Jennings, who released a halfdozen solo albums, left his most enduring mark as a producer. He worked on albums for singersong­writers including John Gorka, Iris Dement, Janis Ian and the Indigo Girls. For Carpenter, he produced and performed on at least eight albums and 11 top-10 singles, and he received a Grammy Award nomination for record of the year for co-producing He Thinks He’ll Keep Her (1993).

Jennings was introduced to Carpenter in 1982 through frontman Bill Danoff of the Starland Vocal Band, which had rocketed to fame with the song Afternoon Delight.

The pair dated before realizing they worked better esthetical­ly than romantical­ly. They played shows at local cafés, and Jennings encouraged the shy Carpenter to stop relying on covers and perform her own songs, which blended folk and country styles.

“He had a studio in his basement, and I’d start going over there on the weekends and diddling around,” Carpenter told the New York Times in 1993. “That’s the way John is. John is like, ‘Let’s do it.’ He doesn’t see hurdles. I see hurdles.”

The collaborat­ion led to Hometown Girl, Carpenter’s debut under Columbia Records in 1987. Its folksy sound and longrunnin­g tunes never found a place on mainstream country radio, but Carpenter broke through with State of the Heart (1989) and Shooting Straight in the Dark (1990), uptempo follow-ups that mixed country and pop. Both were co-produced with Jennings.

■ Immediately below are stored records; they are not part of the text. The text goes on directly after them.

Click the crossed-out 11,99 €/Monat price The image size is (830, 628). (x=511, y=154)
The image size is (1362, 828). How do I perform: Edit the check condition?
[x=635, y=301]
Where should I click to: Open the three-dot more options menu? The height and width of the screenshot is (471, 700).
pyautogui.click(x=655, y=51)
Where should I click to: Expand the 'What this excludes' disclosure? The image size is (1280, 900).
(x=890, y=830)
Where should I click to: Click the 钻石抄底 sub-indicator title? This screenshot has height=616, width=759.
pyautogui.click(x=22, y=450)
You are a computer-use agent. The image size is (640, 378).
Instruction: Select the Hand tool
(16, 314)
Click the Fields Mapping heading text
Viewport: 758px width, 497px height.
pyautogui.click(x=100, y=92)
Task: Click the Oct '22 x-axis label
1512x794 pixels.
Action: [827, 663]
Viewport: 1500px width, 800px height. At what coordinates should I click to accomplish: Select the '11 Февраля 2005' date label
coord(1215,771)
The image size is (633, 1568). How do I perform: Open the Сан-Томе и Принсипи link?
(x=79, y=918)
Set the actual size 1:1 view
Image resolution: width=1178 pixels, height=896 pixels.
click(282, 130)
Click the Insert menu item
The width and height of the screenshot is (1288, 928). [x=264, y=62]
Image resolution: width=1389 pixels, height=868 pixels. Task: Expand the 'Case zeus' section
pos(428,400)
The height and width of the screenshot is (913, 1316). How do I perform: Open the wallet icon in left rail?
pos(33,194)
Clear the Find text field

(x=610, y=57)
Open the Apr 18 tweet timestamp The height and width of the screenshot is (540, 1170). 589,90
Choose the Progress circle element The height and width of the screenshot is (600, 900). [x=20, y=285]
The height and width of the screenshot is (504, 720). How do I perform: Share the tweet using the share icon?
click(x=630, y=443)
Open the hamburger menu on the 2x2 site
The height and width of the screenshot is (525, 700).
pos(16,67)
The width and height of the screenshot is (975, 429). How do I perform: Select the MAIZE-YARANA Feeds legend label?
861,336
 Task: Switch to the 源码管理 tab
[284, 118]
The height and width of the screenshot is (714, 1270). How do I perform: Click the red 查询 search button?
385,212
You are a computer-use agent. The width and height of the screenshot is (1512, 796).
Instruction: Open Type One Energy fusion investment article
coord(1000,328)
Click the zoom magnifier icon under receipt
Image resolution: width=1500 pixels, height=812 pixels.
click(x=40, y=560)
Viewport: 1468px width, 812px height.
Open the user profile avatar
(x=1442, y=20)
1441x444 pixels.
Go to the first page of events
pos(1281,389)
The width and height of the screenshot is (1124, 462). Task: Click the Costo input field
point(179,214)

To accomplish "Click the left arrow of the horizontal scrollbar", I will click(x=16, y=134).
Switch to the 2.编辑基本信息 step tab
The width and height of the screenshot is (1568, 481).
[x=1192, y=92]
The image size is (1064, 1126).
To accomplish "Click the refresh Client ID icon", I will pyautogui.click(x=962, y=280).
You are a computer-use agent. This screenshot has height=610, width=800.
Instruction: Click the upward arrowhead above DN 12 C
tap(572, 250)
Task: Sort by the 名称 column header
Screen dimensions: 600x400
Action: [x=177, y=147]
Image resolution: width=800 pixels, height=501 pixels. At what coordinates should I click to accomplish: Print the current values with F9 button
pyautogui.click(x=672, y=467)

Down at the Twist and Shout, a single from Shooting Straight, became Carpenter’s first Grammy-winning track. She has since sold more than 12 million records.

Jennings’ solo debut, Buddy, was released by Vanguard records in 1997. This and later albums had limited sales but received widespread acclaim.

Jennings said he was happy to see Carpenter make it big, but never sought the same level of fame for himself. “While I want to be successful, it’s not something I’m going to go out of my way for,” he told the Washington Post in 1997. “I don’t really see it for me.”

He continued: “Had it not been for Chapin, my life would be very different. I’d like to think that, had it not been for me, hers would have been very different, too.”